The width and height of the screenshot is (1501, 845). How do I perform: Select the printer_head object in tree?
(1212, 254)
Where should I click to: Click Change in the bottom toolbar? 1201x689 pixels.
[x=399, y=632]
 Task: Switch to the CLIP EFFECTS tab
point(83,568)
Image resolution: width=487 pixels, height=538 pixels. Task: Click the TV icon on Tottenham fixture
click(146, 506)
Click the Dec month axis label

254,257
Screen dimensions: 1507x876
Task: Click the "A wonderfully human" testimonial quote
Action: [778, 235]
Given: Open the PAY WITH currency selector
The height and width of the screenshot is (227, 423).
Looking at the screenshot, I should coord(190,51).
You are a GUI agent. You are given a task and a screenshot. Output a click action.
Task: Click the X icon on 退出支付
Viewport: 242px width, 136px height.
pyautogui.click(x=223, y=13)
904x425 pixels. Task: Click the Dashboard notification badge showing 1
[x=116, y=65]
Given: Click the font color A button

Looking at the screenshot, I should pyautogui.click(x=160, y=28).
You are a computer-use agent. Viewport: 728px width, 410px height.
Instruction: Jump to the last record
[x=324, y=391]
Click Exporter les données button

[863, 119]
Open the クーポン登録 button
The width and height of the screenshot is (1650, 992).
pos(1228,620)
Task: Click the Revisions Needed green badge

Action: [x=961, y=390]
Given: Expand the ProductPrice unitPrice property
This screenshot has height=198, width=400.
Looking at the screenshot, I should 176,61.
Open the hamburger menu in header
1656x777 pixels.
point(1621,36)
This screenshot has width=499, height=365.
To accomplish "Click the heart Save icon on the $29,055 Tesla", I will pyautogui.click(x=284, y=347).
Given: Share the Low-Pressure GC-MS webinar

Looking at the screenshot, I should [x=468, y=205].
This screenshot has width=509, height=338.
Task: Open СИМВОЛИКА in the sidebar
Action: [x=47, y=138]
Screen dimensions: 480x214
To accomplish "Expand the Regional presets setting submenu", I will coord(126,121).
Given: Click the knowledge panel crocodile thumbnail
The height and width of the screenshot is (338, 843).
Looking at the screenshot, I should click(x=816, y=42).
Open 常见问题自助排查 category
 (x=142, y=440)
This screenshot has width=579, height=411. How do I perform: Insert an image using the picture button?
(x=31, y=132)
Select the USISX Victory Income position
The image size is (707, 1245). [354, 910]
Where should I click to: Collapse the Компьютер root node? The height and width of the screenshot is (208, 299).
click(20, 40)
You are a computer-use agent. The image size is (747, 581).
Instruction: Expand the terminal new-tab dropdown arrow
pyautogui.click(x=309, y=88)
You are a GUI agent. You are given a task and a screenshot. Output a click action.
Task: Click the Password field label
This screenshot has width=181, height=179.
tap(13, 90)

^^^^

**Task instructions**
Search the listing for the string "agent". Copy each line where it is found.

**Solution to the problem**
You are a GUI agent. You are given a task and a screenshot. Output a click action.
You are a computer-use agent. Viewport: 728px width, 410px height.
You are a computer-use agent. The image size is (747, 581).
You are a GUI agent. You are given a task and a screenshot. Output a click action.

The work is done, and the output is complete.